Felices quienes no echan nunca la llave a la puerta, y así esté siempre abierta para cualquiera que pida un consejo, una palabra de consuelo, una confidencia, un silencio cómplice y acogedor.
Felices quienes estrechan la mano con calidez, y con una sonrisa te acomodan en el sillón más confortable de su casa.
Felices quienes hacen de la hospitalidad el lema y principio de su relación con los demás, de esta forma crecen cada día más en humanidad.
Felices quienes, cuando te invitan, lo hacen de corazón y te sientes en ese hogar como en tu propia casa.
Felices quienes se despojan de su tiempo con generosidad para acompañar a quienes se encuentran solos, abatidos, desesperanzados, hundidos, agotados.

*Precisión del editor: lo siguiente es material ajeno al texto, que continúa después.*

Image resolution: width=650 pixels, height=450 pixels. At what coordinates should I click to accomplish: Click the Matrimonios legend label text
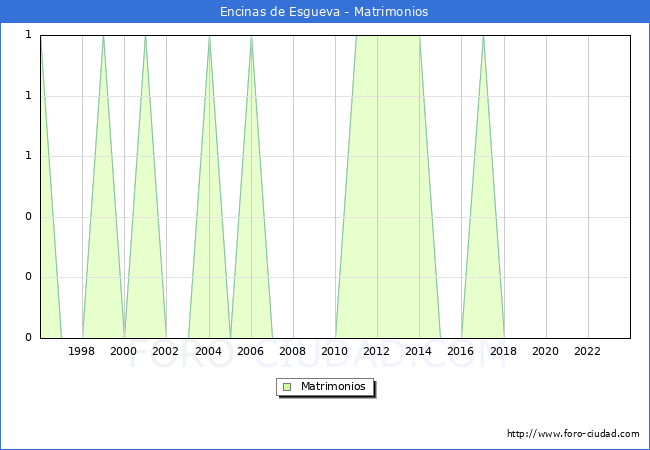coord(333,386)
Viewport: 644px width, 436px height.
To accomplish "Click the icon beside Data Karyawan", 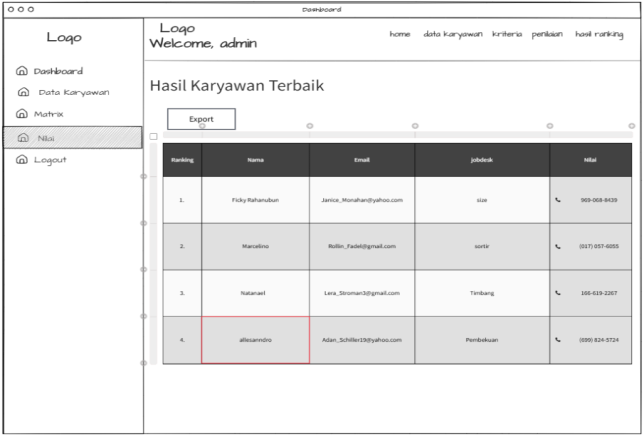I will [24, 93].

Felices quienes reciben con los brazos abiertos a los que la sociedad rechaza: emigrantes, presos, marginados, enfermos de sida, prostitutas, jóvenes conflictivos…
Felices quienes intentan entender al diferente, a quien tiene otra manera de pensar, otra religión, otra opción política u orientación sexual, para llegar poco a poco a admitir a los demás tal como son.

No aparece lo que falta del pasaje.